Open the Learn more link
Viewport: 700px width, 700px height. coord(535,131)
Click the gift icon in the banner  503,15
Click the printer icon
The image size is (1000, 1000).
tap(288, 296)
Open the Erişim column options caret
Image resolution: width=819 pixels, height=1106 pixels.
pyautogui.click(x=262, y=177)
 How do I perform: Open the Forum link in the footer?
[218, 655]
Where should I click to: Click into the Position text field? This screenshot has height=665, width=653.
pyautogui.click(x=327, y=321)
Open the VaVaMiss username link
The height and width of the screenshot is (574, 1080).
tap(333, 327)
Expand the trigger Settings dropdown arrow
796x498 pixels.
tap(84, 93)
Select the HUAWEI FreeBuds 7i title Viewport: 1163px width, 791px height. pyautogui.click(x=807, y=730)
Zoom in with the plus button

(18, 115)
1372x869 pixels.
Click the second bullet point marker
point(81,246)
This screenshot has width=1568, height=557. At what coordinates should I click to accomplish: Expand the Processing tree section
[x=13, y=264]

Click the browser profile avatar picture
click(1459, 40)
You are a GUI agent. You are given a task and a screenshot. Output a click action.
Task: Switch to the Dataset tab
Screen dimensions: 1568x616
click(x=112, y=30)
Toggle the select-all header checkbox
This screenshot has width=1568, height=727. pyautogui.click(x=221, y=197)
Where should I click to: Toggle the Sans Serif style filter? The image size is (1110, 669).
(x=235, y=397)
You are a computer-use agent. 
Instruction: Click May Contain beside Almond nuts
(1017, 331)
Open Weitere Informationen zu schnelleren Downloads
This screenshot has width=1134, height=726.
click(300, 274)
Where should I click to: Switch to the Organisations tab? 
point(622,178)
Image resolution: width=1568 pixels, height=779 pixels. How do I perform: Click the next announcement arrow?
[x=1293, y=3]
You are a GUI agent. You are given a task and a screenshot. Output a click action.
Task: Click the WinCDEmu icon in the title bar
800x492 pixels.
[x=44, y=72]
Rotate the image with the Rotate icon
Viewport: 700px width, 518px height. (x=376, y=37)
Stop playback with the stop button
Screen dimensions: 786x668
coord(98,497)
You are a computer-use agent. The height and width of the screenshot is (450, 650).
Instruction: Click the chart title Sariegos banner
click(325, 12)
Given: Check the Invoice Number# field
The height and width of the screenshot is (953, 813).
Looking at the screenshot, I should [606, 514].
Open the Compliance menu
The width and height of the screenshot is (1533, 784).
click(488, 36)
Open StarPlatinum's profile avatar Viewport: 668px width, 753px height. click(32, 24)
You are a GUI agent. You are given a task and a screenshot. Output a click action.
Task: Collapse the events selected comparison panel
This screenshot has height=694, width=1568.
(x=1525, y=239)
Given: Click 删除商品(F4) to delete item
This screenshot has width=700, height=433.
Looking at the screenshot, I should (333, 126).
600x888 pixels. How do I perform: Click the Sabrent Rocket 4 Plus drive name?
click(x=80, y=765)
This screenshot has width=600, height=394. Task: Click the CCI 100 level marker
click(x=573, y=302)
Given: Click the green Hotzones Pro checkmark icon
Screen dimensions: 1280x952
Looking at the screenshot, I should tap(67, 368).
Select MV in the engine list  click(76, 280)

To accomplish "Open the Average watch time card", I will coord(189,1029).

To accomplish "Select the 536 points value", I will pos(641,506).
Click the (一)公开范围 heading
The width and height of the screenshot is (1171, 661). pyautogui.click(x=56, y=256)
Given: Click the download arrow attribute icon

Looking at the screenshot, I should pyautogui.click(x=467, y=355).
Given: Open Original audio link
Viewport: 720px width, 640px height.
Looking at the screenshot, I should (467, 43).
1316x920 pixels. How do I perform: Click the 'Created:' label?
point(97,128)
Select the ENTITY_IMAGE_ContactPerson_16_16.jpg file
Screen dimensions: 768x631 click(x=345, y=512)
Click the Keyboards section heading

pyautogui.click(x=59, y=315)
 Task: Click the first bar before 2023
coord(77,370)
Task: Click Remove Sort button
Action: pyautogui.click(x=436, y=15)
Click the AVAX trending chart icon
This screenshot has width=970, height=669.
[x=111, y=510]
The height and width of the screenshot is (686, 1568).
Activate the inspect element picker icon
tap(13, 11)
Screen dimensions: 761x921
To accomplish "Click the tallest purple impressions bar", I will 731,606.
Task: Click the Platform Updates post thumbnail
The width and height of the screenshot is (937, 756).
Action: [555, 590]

(DESCRIPTION OF THE TASK): Repeat all of the lines above word for word.

(TASK OUTPUT):
Open the Learn more link
Viewport: 700px width, 700px height. coord(535,131)
Click the gift icon in the banner  503,15
Click the printer icon
The image size is (1000, 1000).
tap(288, 296)
Open the Erişim column options caret
Image resolution: width=819 pixels, height=1106 pixels.
pyautogui.click(x=262, y=177)
 How do I perform: Open the Forum link in the footer?
[218, 655]
Where should I click to: Click into the Position text field? This screenshot has height=665, width=653.
pyautogui.click(x=327, y=321)
Open the VaVaMiss username link
The height and width of the screenshot is (574, 1080).
tap(333, 327)
Expand the trigger Settings dropdown arrow
796x498 pixels.
tap(84, 93)
Select the HUAWEI FreeBuds 7i title Viewport: 1163px width, 791px height. pyautogui.click(x=807, y=730)
Zoom in with the plus button

(18, 115)
1372x869 pixels.
Click the second bullet point marker
point(81,246)
This screenshot has width=1568, height=557. At what coordinates should I click to accomplish: Expand the Processing tree section
[x=13, y=264]

Click the browser profile avatar picture
click(1459, 40)
You are a GUI agent. You are given a task and a screenshot. Output a click action.
Task: Switch to the Dataset tab
Screen dimensions: 1568x616
click(x=112, y=30)
Toggle the select-all header checkbox
This screenshot has width=1568, height=727. pyautogui.click(x=221, y=197)
Where should I click to: Toggle the Sans Serif style filter? The image size is (1110, 669).
(x=235, y=397)
You are a computer-use agent. 
Instruction: Click May Contain beside Almond nuts
(1017, 331)
Open Weitere Informationen zu schnelleren Downloads
This screenshot has width=1134, height=726.
click(300, 274)
Where should I click to: Switch to the Organisations tab? 
point(622,178)
Image resolution: width=1568 pixels, height=779 pixels. How do I perform: Click the next announcement arrow?
[x=1293, y=3]
You are a GUI agent. You are given a task and a screenshot. Output a click action.
Task: Click the WinCDEmu icon in the title bar
800x492 pixels.
[x=44, y=72]
Rotate the image with the Rotate icon
Viewport: 700px width, 518px height. (x=376, y=37)
Stop playback with the stop button
Screen dimensions: 786x668
coord(98,497)
You are a computer-use agent. The height and width of the screenshot is (450, 650).
Instruction: Click the chart title Sariegos banner
click(325, 12)
Given: Check the Invoice Number# field
The height and width of the screenshot is (953, 813).
Looking at the screenshot, I should [606, 514].
Open the Compliance menu
The width and height of the screenshot is (1533, 784).
click(488, 36)
Open StarPlatinum's profile avatar Viewport: 668px width, 753px height. click(32, 24)
You are a GUI agent. You are given a task and a screenshot. Output a click action.
Task: Collapse the events selected comparison panel
This screenshot has height=694, width=1568.
(x=1525, y=239)
Given: Click 删除商品(F4) to delete item
This screenshot has width=700, height=433.
Looking at the screenshot, I should (333, 126).
600x888 pixels. How do I perform: Click the Sabrent Rocket 4 Plus drive name?
click(x=80, y=765)
This screenshot has width=600, height=394. Task: Click the CCI 100 level marker
click(x=573, y=302)
Given: Click the green Hotzones Pro checkmark icon
Screen dimensions: 1280x952
Looking at the screenshot, I should tap(67, 368).
Select MV in the engine list  click(76, 280)

To accomplish "Open the Average watch time card", I will coord(189,1029).

To accomplish "Select the 536 points value", I will pos(641,506).
Click the (一)公开范围 heading
The width and height of the screenshot is (1171, 661). pyautogui.click(x=56, y=256)
Given: Click the download arrow attribute icon

Looking at the screenshot, I should pyautogui.click(x=467, y=355).
Given: Open Original audio link
Viewport: 720px width, 640px height.
Looking at the screenshot, I should (467, 43).
1316x920 pixels. How do I perform: Click the 'Created:' label?
point(97,128)
Select the ENTITY_IMAGE_ContactPerson_16_16.jpg file
Screen dimensions: 768x631 click(x=345, y=512)
Click the Keyboards section heading

pyautogui.click(x=59, y=315)
 Task: Click the first bar before 2023
coord(77,370)
Task: Click Remove Sort button
Action: pyautogui.click(x=436, y=15)
Click the AVAX trending chart icon
This screenshot has width=970, height=669.
[x=111, y=510]
The height and width of the screenshot is (686, 1568).
Activate the inspect element picker icon
tap(13, 11)
Screen dimensions: 761x921
To accomplish "Click the tallest purple impressions bar", I will 731,606.
Task: Click the Platform Updates post thumbnail
The width and height of the screenshot is (937, 756).
Action: [555, 590]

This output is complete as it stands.